India has some of the oldest universities outside of the Western world. There were no Chinese or African universities when the universities of Bombay, Calcutta, and Madras were established in 1857. Where, for much of their history, European universities were ruled by priests and restricted to well-born men, Indian universities were, from their inception, secular institutions, open to all, regardless of gender, caste or religion. For a hundred years and more, our universities contributed enormously to the tasks of nation-building in India. In them were trained and shaped the men and women who fought for India’s freedom, and who successfully oversaw the transition from colonialism to democratic self-rule.
Often, these universities boasted of scholars and departments of high intellectual excellence. C.V. Raman’s Nobel-prize-winning research was conducted within the walls of Calcutta University. For many decades, the department of chemical technology at Bombay University and the department of economics at Delhi University were genuinely world-class. In the past few decades, however, the quality of teaching and research in Indian universities has rapidly declined. Surely this has something to do with the manner in which we have come to appoint the men and women at their helm? The same newspaper that reports neutrally and without comment that the vice-chancellor of Mysore University will and shall be picked on the basis of caste goes into an annual fit of apoplectic rage when The Times Higher Educational Supplement announces its list of the top hundred universities in the world, a list that always has no Indian universities but often features several Chinese ones.
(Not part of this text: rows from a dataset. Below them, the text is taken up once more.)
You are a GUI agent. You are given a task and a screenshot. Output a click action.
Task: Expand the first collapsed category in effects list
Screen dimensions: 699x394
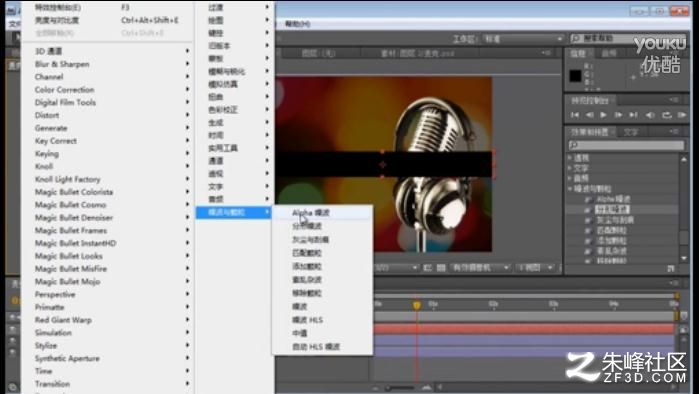[570, 157]
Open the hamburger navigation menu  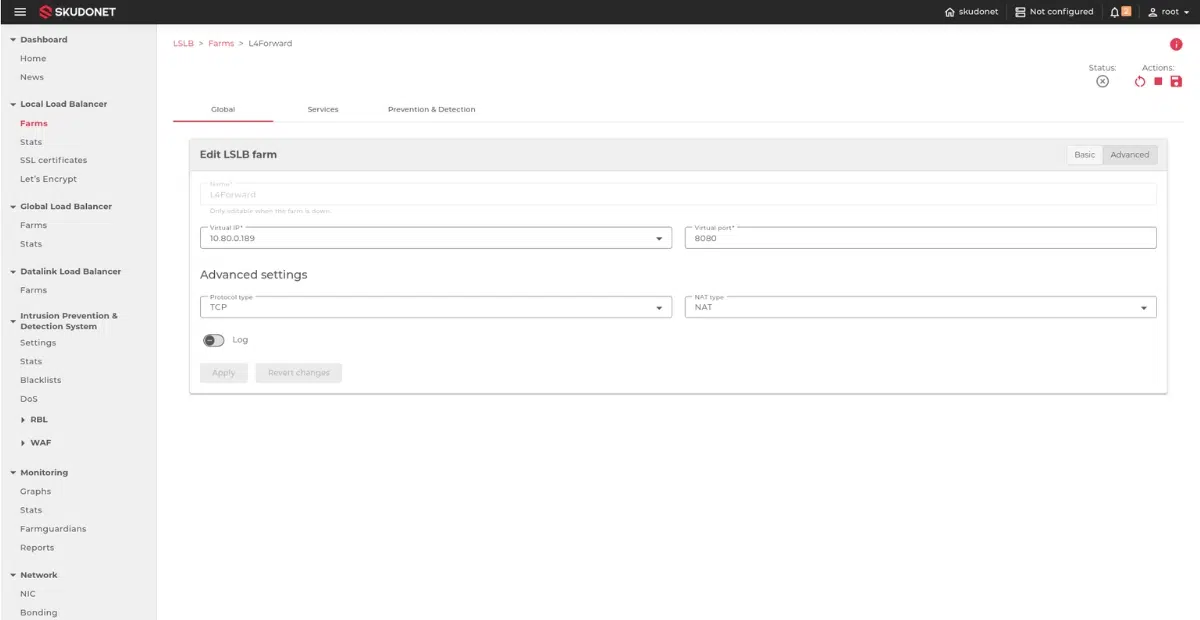(x=20, y=12)
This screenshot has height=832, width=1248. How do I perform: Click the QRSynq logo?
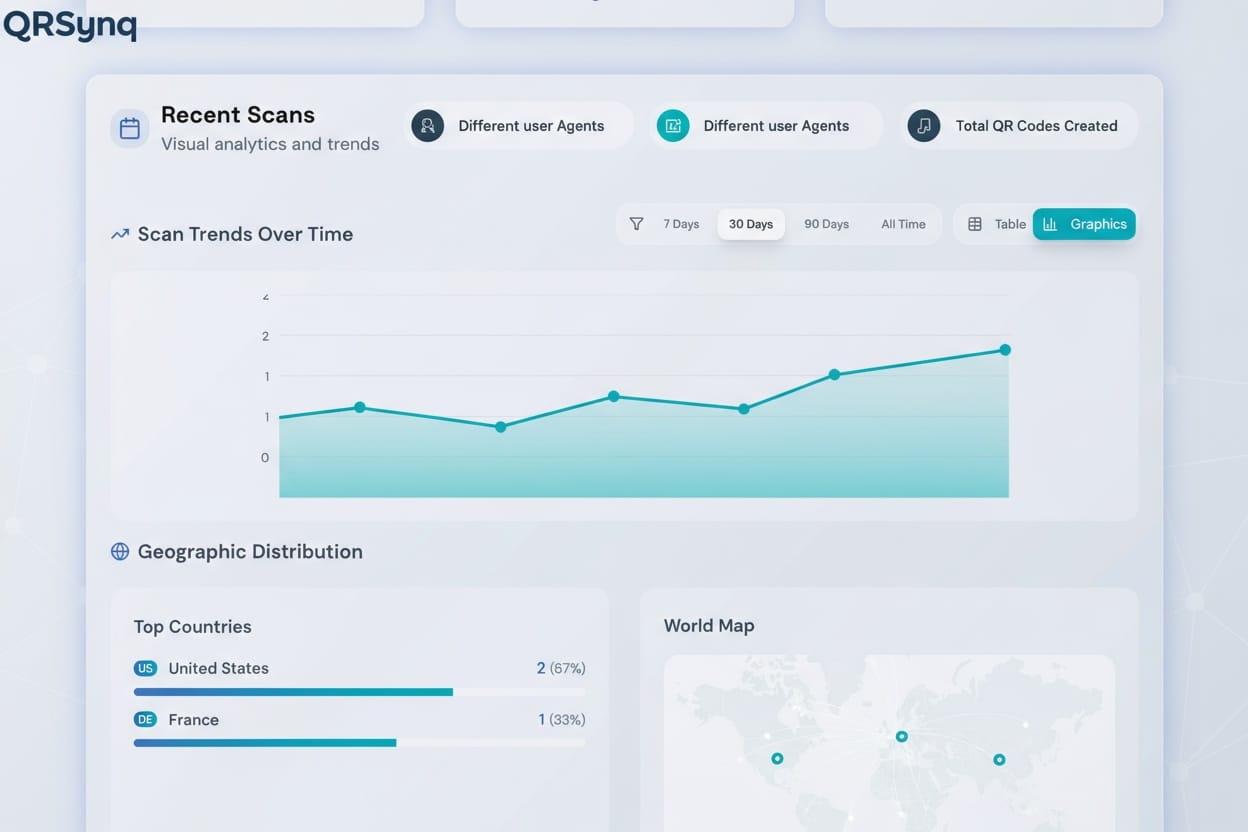[70, 25]
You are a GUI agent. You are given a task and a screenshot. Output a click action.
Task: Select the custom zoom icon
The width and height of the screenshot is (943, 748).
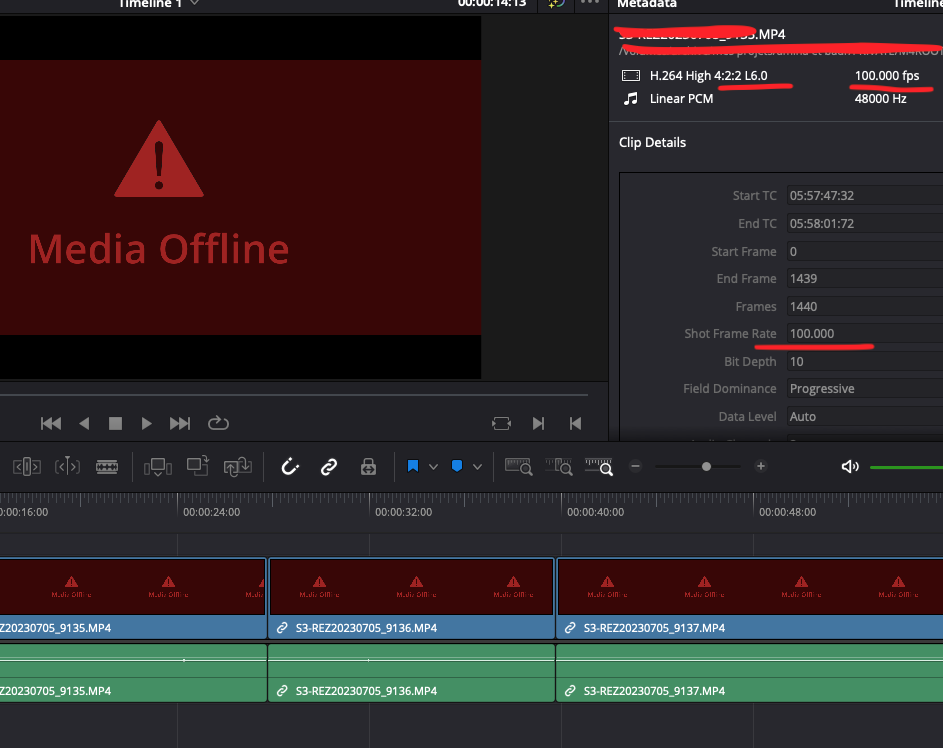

We now have a new government in Delhi, and a new minister of human resource development. Since education is a state subject, his hands will not be entirely untied. But perhaps a start can be made with the institutions of learning under the HRD ministry, which include many universities as well as research bodies devoted to the humanities and the social sciences. For too long have their heads been chosen on the basis of caste, ideology or nepotism. Making intellectual capability the sole criterion for these Central institutions might send a welcome (and overdue) message to the state governments — apart, of course, from being a very good thing in itself.